Excerpted passage:
__________

Goose, Orinoco

Neochen jubata

Adult length: 24 – 30 in (61 – 76 cm); adult weight: 2 – 3.5 lbs. (907 – 1588 g); coloration & appearance: a pale head and neck, chestnut flanks and mantle and blackish wings with a white speculum. The legs are red and the bill is black and pinkish. The sexes are identical in plumage, though the males are larger; juveniles are duller than adults.








Northern South America east of Andes: eastern Columbia, Venezuela, Guyana, southward through Amazonian Brazil, extreme east of Peru, eastern and southern Bolivia and Paraguay, and the Salta Province (extreme north) of Argentina


Forest lakes or marshes with access to open woodland or savanna

Life Expectancy

Ranges from 10 - 25 years

Sexual Maturity

2 years


In the wild, they eat mostly grasses and sedges, sometimes worms, insects and mollusks; in the Zoo, they are fed a scientifically developed, commercially available pelleted waterfowl diet, greens and insects.


IUCN – Near Threatened


The Orinoco goose is a largely terrestrial species, which will also perch readily in trees. It rarely swims or flies unless hard pressed. It is a very territorial species in the breeding season (the dry season), and usually nests in hollow trees and only occasionally on the ground. Both male and female construct the nest. Females lay 6 to 10 brownish, cream colored eggs and incubate the nest for 30 days. Both parents guard the nest. The young fledge (acquire their adult feathers) by 60 to 90 days. The male has a high pitched whistling call, and the female cackles like the related Egyptian goose.


Special Interests

The Orinoco goose is in the shelduck subfamily Tadorninae, and is the only living member of the genus Neochen. Two fossil relatives have been described from Late Pleistocene sites: Neochen pugil and Neochen debilis of Brazil and Argentina, respectively. In flight it looks heavy, more like a goose than a duck, hence the English name. The name Orinoco is for the Orinoco River, one of the longest rivers in South America at 2,140 km (1,330 miles). Its drainage basin, sometimes called the Orinoquia, covers 880,000 km², 76.3% in Venezuela and the remainder in Colombia. The Orinoco and its tributaries are the major transportation system for eastern and interior Venezuela and the llanos of Colombia, part of the range of the Orinoco goose. The Tadorninae is the shelduck-sheldgoose subfamily of the Anatidae, the biological family that includes the ducks and most duck-like waterfowl such as the geese and swans. The available data indicates that the Tadorninae are indeed, as their appearance suggests, somewhat intermediate between geese and dabbling ducks, but the molecular data suggests they are not the only lineage to evolve towards a more duck-like morphology, with the diving ducks and sea ducks being more distant.

__________

Records shown:
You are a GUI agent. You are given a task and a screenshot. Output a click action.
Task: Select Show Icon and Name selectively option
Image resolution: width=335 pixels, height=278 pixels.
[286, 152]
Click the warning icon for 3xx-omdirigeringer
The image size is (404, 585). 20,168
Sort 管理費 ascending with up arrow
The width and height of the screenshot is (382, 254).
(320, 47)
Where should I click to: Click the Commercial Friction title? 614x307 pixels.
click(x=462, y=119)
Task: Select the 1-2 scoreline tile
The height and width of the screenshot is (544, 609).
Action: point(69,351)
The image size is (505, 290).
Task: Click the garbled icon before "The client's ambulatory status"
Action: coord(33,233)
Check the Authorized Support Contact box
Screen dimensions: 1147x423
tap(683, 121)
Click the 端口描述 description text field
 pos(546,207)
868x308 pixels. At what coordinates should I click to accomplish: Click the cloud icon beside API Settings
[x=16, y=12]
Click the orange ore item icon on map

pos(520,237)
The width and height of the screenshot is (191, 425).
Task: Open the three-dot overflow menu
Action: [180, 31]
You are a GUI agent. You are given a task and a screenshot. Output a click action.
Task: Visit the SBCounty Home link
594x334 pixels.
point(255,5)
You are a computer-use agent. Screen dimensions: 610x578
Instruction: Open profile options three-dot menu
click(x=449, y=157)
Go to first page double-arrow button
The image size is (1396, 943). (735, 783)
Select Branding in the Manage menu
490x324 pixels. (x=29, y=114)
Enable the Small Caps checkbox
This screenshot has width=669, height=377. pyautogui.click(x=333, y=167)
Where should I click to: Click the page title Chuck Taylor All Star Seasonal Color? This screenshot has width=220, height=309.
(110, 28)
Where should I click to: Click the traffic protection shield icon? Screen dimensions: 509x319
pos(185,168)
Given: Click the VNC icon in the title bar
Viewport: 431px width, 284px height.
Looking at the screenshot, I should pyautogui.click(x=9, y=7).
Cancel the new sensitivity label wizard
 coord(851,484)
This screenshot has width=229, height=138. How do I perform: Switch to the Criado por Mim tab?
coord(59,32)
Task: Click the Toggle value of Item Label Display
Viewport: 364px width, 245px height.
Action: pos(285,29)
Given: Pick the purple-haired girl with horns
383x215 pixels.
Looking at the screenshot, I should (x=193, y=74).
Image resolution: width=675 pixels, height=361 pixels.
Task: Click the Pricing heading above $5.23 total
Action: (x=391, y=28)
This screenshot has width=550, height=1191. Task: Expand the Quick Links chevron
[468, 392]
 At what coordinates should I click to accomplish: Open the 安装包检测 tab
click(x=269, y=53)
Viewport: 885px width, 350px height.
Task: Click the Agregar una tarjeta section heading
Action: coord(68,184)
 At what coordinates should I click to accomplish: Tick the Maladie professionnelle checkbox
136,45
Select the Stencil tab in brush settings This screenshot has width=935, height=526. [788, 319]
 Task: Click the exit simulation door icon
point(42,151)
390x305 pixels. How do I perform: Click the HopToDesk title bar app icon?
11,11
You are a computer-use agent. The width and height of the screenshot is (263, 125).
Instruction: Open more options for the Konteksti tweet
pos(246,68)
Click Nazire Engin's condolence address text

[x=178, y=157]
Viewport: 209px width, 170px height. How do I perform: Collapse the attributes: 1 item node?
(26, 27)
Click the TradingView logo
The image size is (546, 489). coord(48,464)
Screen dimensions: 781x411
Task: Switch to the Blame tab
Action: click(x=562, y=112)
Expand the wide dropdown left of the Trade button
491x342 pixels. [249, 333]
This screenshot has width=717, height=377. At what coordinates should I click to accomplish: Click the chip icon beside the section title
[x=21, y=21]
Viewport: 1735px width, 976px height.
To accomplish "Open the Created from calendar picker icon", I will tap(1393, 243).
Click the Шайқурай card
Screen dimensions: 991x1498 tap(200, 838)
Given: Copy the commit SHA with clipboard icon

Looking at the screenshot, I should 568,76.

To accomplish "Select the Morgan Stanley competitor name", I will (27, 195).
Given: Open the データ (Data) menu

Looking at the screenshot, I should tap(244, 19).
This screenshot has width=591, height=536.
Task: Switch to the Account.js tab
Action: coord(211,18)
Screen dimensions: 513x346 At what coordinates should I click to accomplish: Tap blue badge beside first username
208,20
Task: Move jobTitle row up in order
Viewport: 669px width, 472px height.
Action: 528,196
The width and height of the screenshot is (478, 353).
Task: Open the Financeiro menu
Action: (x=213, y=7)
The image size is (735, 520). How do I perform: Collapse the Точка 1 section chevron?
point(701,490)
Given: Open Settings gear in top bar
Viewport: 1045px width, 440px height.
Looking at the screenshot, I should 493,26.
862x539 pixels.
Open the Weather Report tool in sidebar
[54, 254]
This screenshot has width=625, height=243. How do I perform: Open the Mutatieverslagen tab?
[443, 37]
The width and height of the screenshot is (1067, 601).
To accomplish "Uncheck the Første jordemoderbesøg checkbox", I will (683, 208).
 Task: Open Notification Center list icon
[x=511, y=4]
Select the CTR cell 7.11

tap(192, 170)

__________

Assigned task 1:
In the Orinoco goose fact sheet, how many days do females incubate the nest?
Assigned task 2:
Carry on the Orinoco goose fact sheet from the point where it stops.

Expected output 1:
30 days.

Expected output 2:
This species is classified as Near Threatened because it is continuing to undergo a moderately rapid population reduction owing to hunting pressure. It is still locally common in certain areas and, with proper protection, would be much more abundant over its wide range. Recently, concern has been expressed over the conversion of suitable habitat in Venezuela for agriculture, particularly for rice cultivation, some of which is taking place in formerly protected areas (C. Sharpe in litt. 2010). Further information is requested on this potential threat, including the likely impact on the species. A request is also made for up-to-date information on this species’ status throughout its range, including estimations of population sizes and trends at national and global levels and details on the severity of threats. The species’ population trend should be estimated for a period of 23 years (estimate of three generations).

Jacksonville Zoo History

The Orinoco goose was found on the Jacksonville Zoo’s animal inventory from 1976 to 1999 and was then brought back into our collection in 2008.